§ **EXCERPT PROVIDED**:
To the Deans of the UIC College of Medicine:
We, the undersigned students of the UIC College of Medicine are dismayed to hear that we might be losing support staff on April 5, 2010. Our educational experience is often hampered by an administration that is at its breaking point already, and losing staff in the Undergraduate Medical Education (UGME),Anatomy, and several other departments would be a huge impediment to our learning abilities. If UIC’s College of Medicine is to reach its potential as a world-class medical school, we must invest in resources for students, not divest.
The budgetary crisis is real. We do not fault you in your aggressive stance in dealing with it. However, we disagree with your priorities. While there is a shortfall of state funding this year, there has also been record-breaking fundraising by the University of Illinois system—to the tune of $1.87 billion in the past year alone1. What better use for this money is there than keeping the UIC College of Medicine functioning?
Maintaining current staffing levels in basic student-contact departments is essential. It is the opinion of those undersigned that we are at a breaking point in terms of student services. For example, the most basic requirements for keeping our patients safe—vaccination records, required respirator fittings, and immunizations—are woefully close to failure. We are not timely notified of what hospitals need from us. We are not guided through the arduous process of basic compliance in hospitals.

Screenshot grounding data
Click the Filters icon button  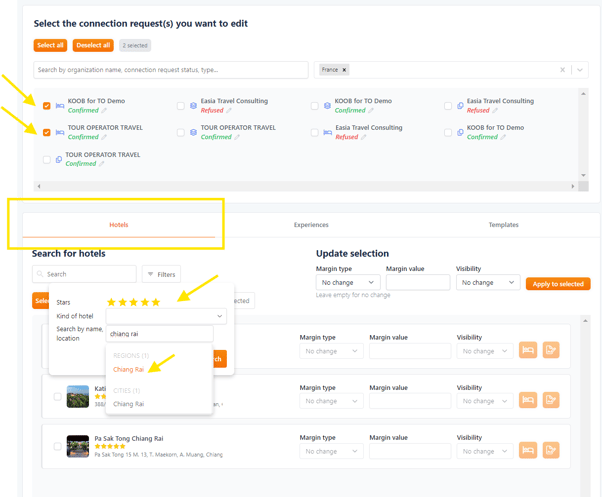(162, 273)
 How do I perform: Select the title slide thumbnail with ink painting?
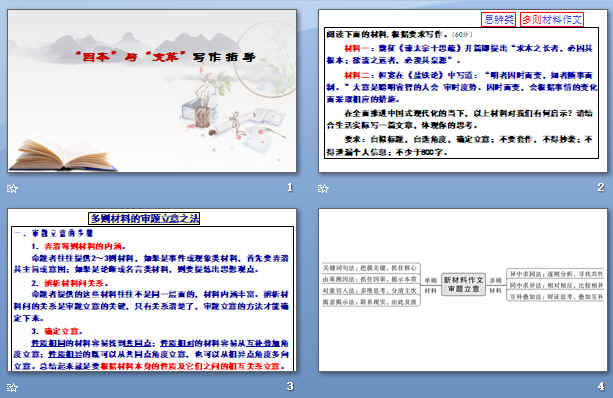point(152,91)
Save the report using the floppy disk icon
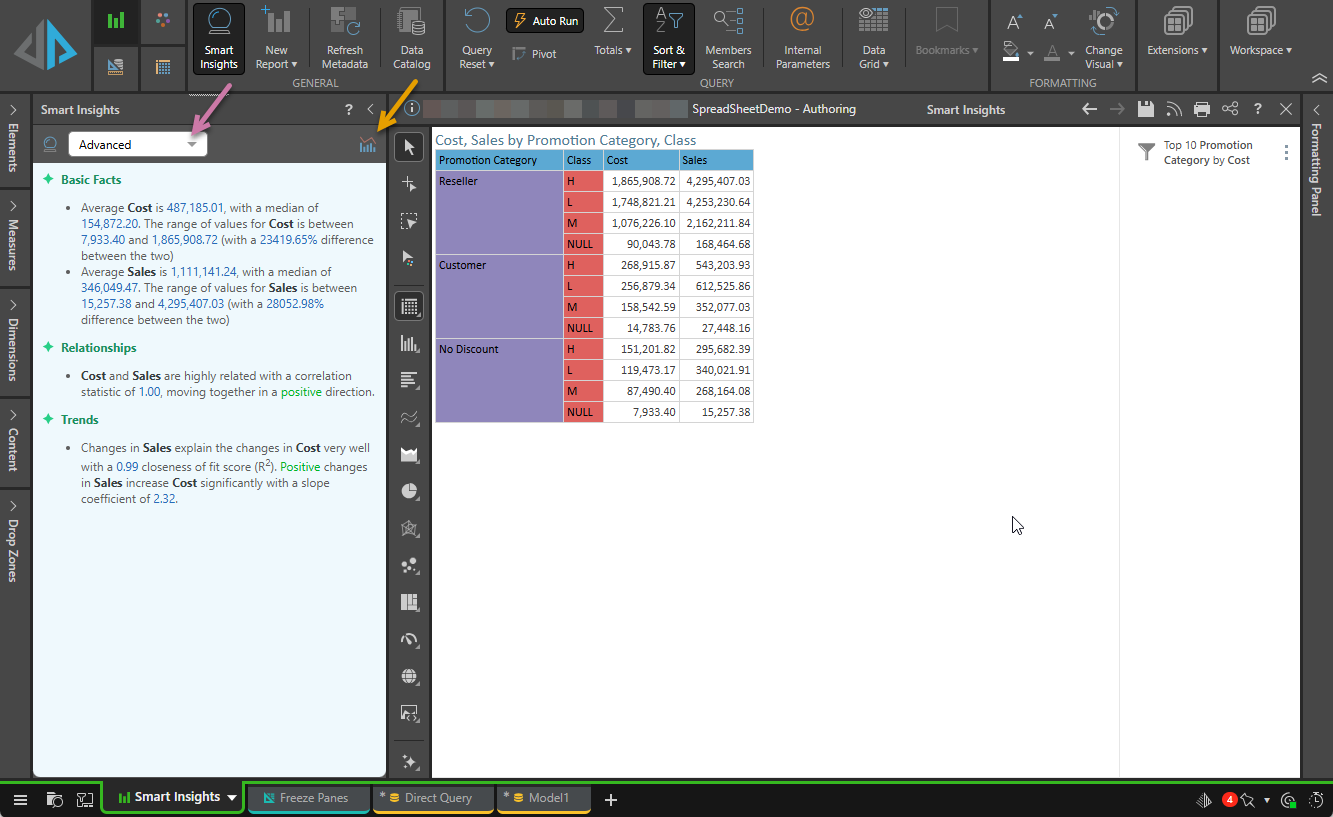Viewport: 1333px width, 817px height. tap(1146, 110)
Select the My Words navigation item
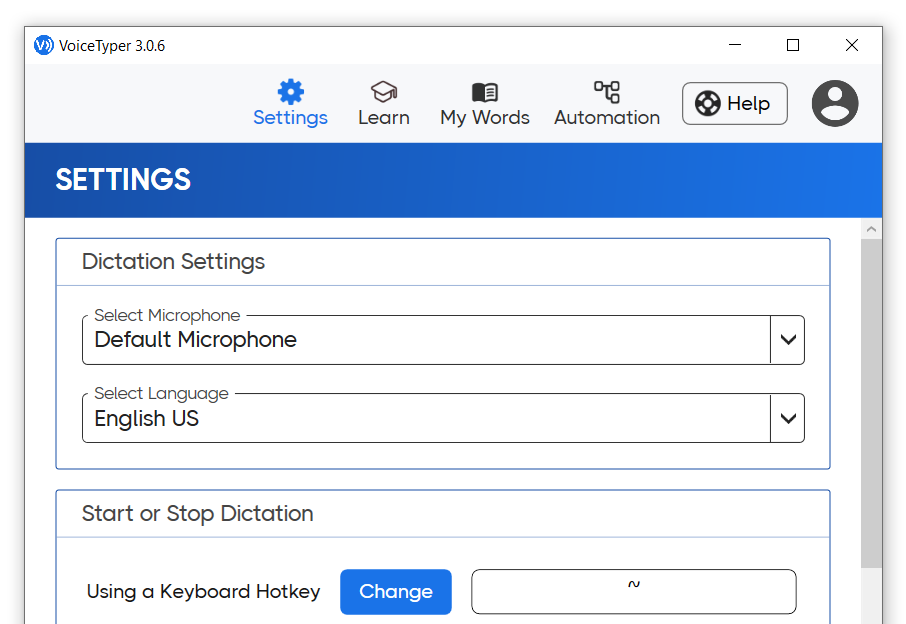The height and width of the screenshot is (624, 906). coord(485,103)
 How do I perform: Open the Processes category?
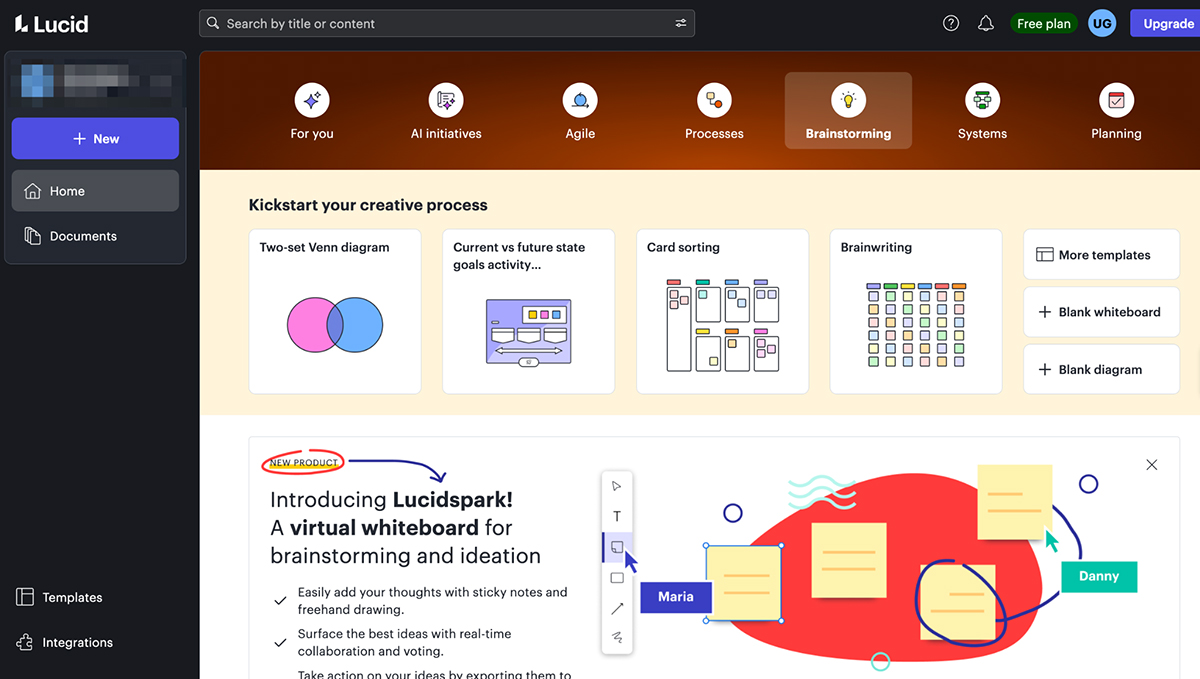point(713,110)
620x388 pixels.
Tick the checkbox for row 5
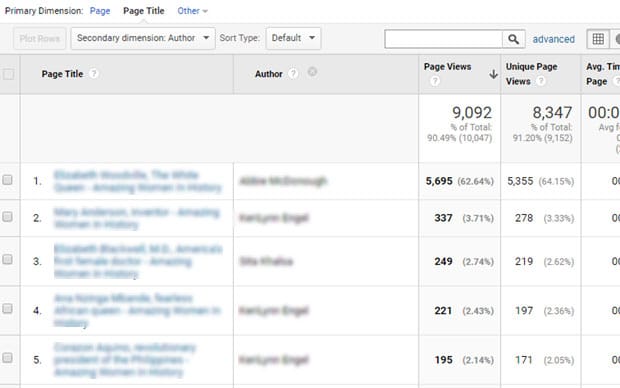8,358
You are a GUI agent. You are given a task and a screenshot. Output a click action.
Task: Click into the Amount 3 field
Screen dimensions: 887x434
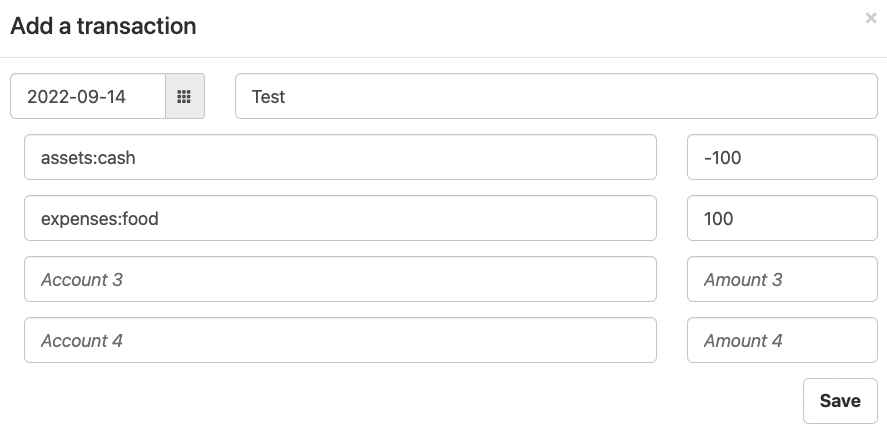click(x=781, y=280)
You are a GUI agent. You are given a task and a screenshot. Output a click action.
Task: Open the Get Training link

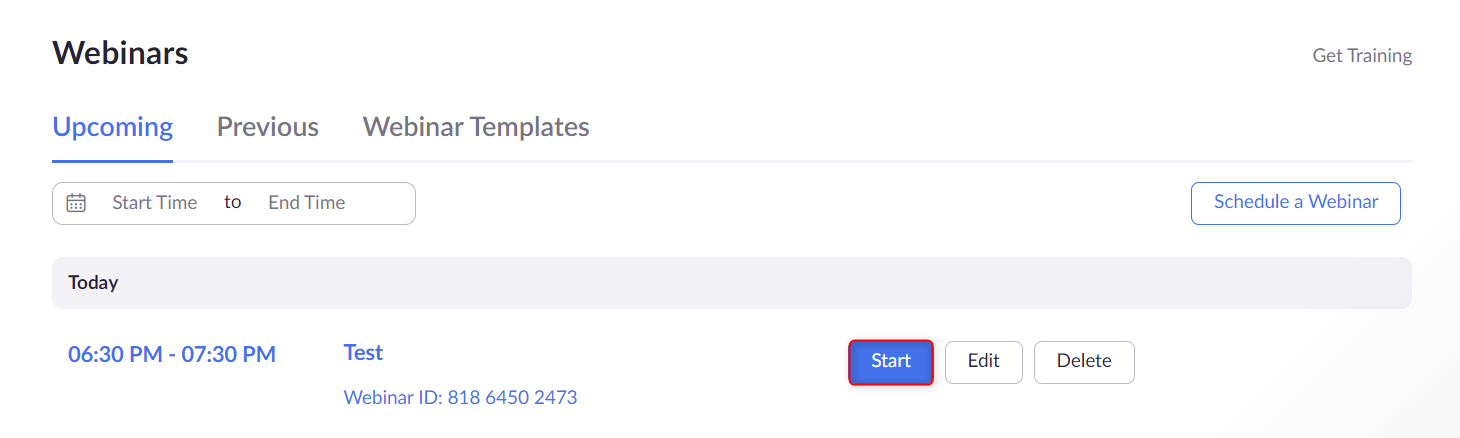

§ **TASK GOAL**:
Reproduce the entire letter to the deans of the UIC College of Medicine about staff cuts, word for word and unchanged.

§ **FINAL ANSWER**:
To the Deans of the UIC College of Medicine:
We, the undersigned students of the UIC College of Medicine are dismayed to hear that we might be losing support staff on April 5, 2010. Our educational experience is often hampered by an administration that is at its breaking point already, and losing staff in the Undergraduate Medical Education (UGME),Anatomy, and several other departments would be a huge impediment to our learning abilities. If UIC’s College of Medicine is to reach its potential as a world-class medical school, we must invest in resources for students, not divest.
The budgetary crisis is real. We do not fault you in your aggressive stance in dealing with it. However, we disagree with your priorities. While there is a shortfall of state funding this year, there has also been record-breaking fundraising by the University of Illinois system—to the tune of $1.87 billion in the past year alone1. What better use for this money is there than keeping the UIC College of Medicine functioning?
Maintaining current staffing levels in basic student-contact departments is essential. It is the opinion of those undersigned that we are at a breaking point in terms of student services. For example, the most basic requirements for keeping our patients safe—vaccination records, required respirator fittings, and immunizations—are woefully close to failure. We are not timely notified of what hospitals need from us. We are not guided through the arduous process of basic compliance in hospitals.